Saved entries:
=== Begin Enclosure ===

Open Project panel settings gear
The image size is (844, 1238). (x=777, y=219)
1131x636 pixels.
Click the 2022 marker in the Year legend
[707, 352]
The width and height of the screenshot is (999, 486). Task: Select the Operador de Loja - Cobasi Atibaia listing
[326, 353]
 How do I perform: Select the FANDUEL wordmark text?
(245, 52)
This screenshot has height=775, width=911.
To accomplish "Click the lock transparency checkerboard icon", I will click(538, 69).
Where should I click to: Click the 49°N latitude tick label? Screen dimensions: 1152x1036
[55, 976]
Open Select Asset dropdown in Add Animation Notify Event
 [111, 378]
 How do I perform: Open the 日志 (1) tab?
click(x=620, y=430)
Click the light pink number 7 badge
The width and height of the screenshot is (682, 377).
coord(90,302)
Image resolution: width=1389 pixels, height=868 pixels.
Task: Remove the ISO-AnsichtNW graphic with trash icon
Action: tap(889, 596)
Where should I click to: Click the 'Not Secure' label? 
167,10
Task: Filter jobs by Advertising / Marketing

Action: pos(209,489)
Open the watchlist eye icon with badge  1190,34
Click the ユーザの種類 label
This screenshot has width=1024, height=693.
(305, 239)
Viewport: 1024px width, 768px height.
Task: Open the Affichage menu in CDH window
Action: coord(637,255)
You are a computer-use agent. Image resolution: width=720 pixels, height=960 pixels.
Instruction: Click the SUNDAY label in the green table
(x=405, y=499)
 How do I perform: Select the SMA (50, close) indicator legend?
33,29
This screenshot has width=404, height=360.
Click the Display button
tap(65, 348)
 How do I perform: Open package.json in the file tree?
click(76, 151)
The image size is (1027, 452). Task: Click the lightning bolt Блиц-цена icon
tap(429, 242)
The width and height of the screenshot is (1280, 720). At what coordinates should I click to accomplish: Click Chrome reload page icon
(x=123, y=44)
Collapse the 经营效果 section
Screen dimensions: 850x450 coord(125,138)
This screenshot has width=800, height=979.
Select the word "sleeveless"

=== End Enclosure ===

WORK INSTRUCTIONS: Starting at the line that contains "How do I perform: Open package.json", return every line through the last one above, exactly as written.

YOUR RESPONSE:
 How do I perform: Open package.json in the file tree?
click(76, 151)
The image size is (1027, 452). Task: Click the lightning bolt Блиц-цена icon
tap(429, 242)
The width and height of the screenshot is (1280, 720). At what coordinates should I click to accomplish: Click Chrome reload page icon
(x=123, y=44)
Collapse the 经营效果 section
Screen dimensions: 850x450 coord(125,138)
This screenshot has width=800, height=979.
Select the word "sleeveless"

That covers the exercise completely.